_Your instructions_
Please output the section of the listing below that opens with the line containing "Intellectual Policy (57, 2336)" and closes with the line containing "[button] (47, 79)", exactly and with nothing else.

------------------------------------------------------------

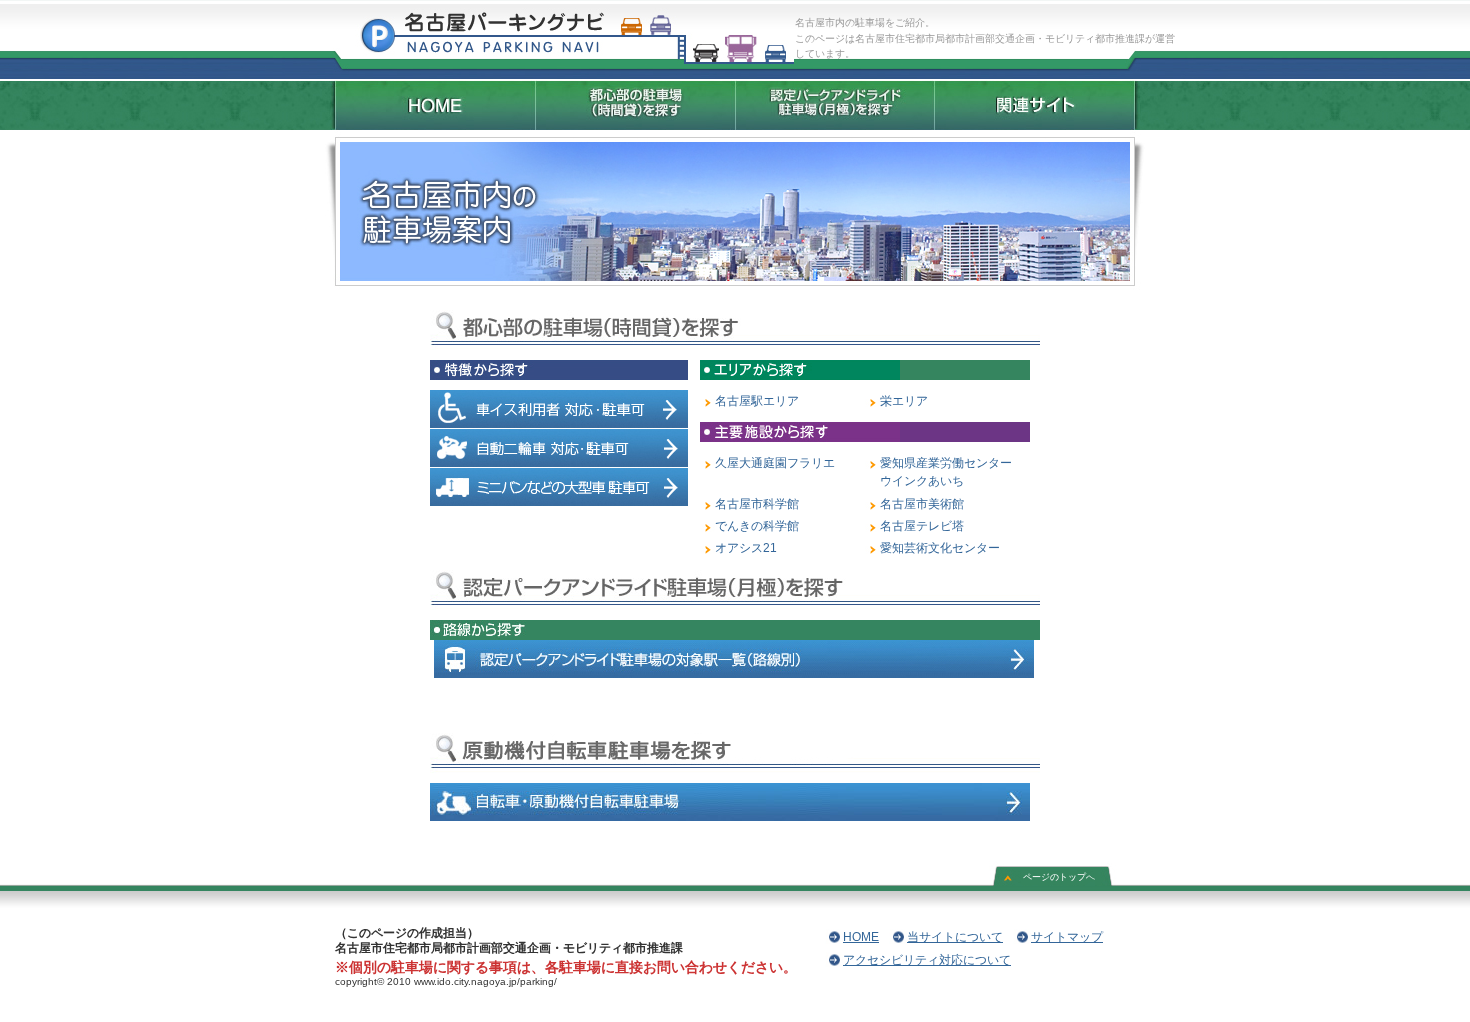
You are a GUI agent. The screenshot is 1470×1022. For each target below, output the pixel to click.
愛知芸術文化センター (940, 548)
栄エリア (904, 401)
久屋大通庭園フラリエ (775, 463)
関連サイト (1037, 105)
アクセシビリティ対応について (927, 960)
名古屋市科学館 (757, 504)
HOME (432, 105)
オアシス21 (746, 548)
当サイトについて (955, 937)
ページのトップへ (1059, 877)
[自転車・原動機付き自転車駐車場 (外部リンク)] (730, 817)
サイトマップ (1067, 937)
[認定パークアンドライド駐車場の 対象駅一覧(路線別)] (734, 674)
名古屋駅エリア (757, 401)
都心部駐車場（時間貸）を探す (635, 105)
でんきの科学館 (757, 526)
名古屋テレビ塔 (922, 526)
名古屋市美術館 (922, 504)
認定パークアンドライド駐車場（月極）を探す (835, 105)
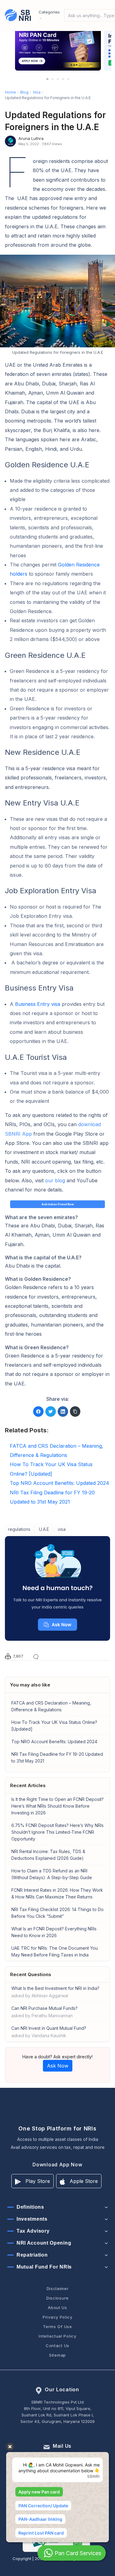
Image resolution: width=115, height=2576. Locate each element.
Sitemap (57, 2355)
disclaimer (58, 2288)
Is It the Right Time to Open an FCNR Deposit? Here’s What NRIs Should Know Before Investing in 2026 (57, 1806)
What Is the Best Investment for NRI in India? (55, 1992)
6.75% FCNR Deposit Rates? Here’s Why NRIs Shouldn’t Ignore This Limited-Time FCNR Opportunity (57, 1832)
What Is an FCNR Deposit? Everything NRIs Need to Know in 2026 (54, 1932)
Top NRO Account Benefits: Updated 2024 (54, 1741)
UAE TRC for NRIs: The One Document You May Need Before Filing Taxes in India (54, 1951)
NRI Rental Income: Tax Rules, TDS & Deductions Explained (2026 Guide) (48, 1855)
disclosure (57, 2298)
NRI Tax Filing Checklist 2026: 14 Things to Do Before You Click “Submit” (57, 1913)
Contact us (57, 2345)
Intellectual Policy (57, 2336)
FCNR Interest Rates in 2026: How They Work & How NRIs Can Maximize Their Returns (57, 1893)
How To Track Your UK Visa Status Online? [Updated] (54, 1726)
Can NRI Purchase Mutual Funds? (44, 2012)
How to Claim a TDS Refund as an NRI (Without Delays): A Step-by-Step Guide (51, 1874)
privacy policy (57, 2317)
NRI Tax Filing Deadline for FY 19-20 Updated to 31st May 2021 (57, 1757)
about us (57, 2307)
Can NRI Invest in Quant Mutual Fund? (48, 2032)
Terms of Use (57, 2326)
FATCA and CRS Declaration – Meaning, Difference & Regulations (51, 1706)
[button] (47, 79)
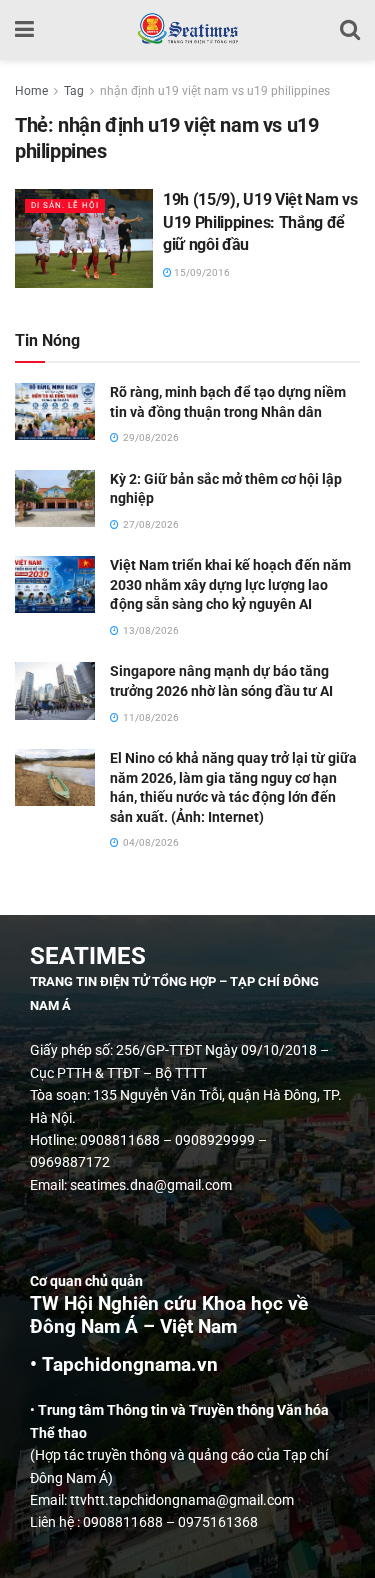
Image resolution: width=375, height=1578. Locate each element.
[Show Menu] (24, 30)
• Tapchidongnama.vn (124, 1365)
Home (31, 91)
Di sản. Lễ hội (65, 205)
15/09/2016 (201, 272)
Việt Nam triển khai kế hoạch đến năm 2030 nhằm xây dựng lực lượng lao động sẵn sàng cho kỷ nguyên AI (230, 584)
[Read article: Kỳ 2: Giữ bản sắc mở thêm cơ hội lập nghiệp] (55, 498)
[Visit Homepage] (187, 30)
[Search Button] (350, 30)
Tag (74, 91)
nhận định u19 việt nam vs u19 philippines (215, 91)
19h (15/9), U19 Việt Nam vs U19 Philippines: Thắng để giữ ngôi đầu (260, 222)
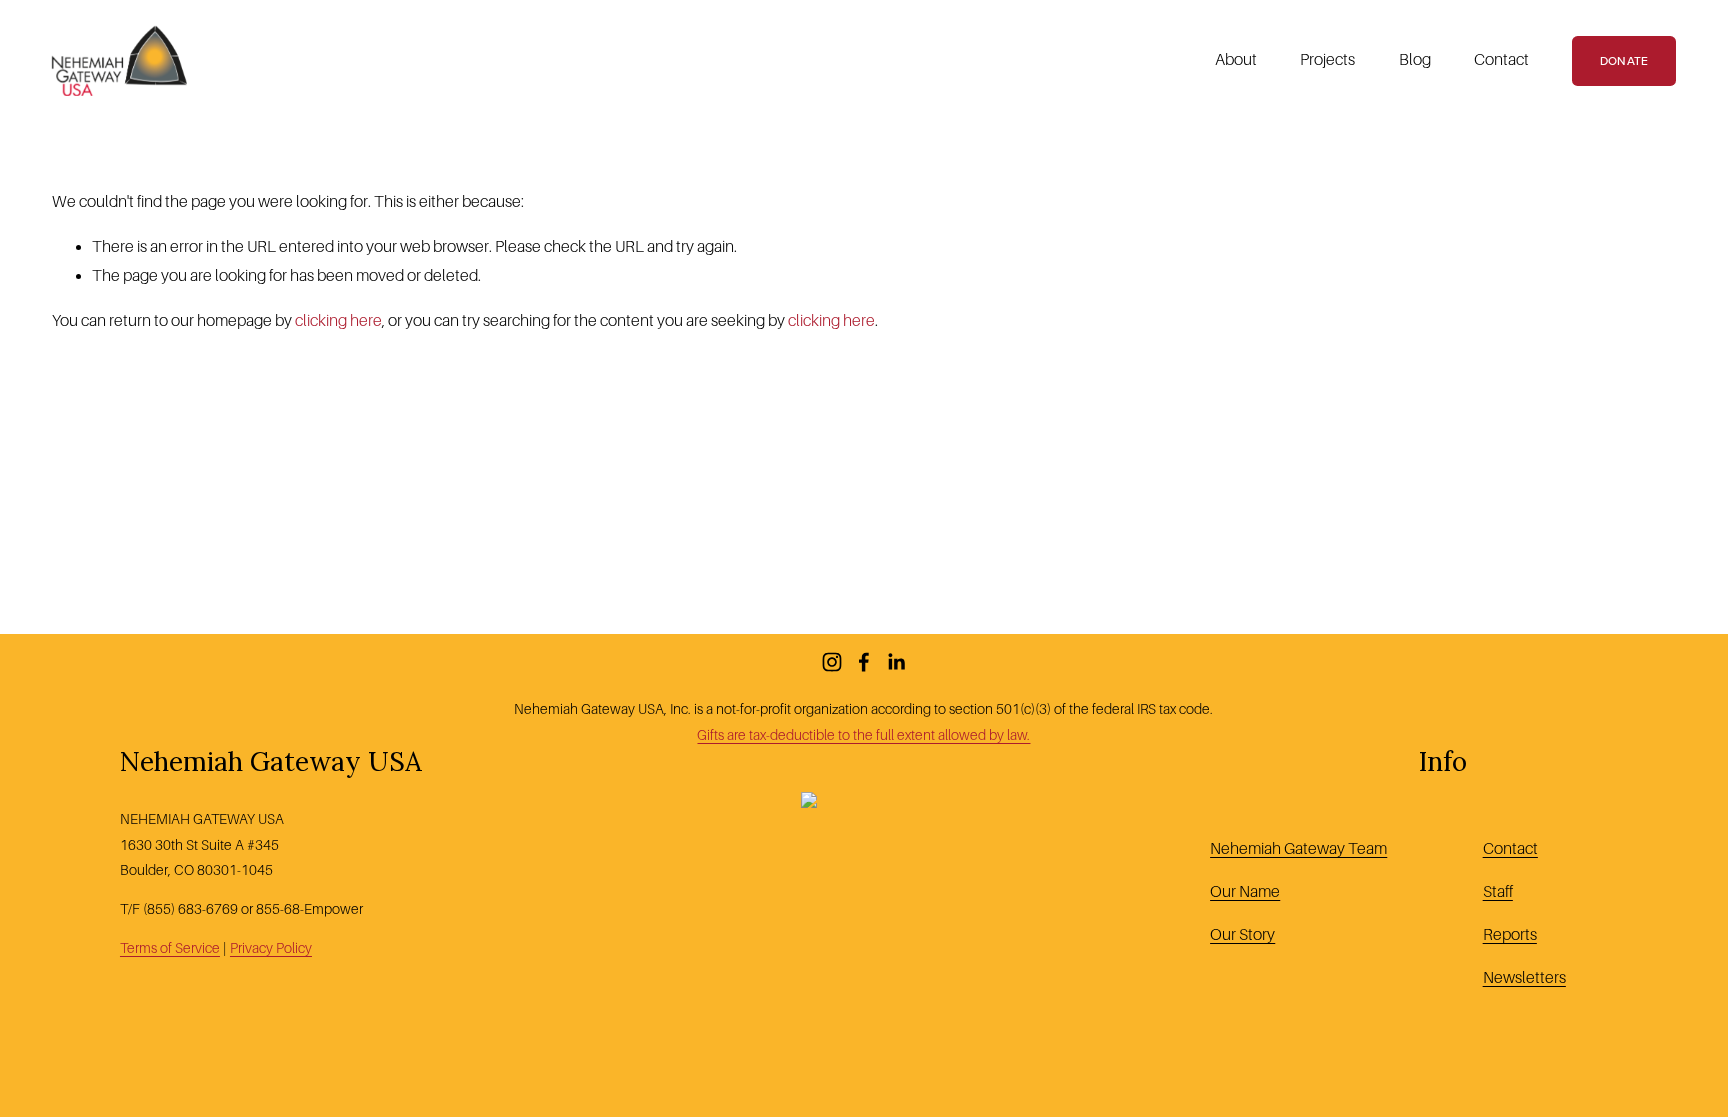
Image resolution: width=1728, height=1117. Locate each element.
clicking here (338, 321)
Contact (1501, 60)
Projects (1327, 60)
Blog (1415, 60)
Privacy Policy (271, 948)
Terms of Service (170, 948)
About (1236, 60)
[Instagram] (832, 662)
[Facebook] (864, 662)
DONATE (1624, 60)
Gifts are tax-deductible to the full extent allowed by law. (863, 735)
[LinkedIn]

------------------------------------------------------------

_Answer section_
Intellectual Policy (57, 2336)
FCNR Interest Rates in 2026: How They Work & How NRIs Can Maximize Their Returns (57, 1893)
How To Track Your UK Visa Status Online? [Updated] (54, 1726)
Can NRI Purchase Mutual Funds? (44, 2012)
How to Claim a TDS Refund as an NRI (Without Delays): A Step-by-Step Guide (51, 1874)
privacy policy (57, 2317)
NRI Tax Filing Deadline for FY 19-20 Updated to 31st May 2021 (57, 1757)
about us (57, 2307)
Can NRI Invest in Quant Mutual Fund? (48, 2032)
Terms of Use (57, 2326)
FATCA and CRS Declaration – Meaning, Difference & Regulations (51, 1706)
[button] (47, 79)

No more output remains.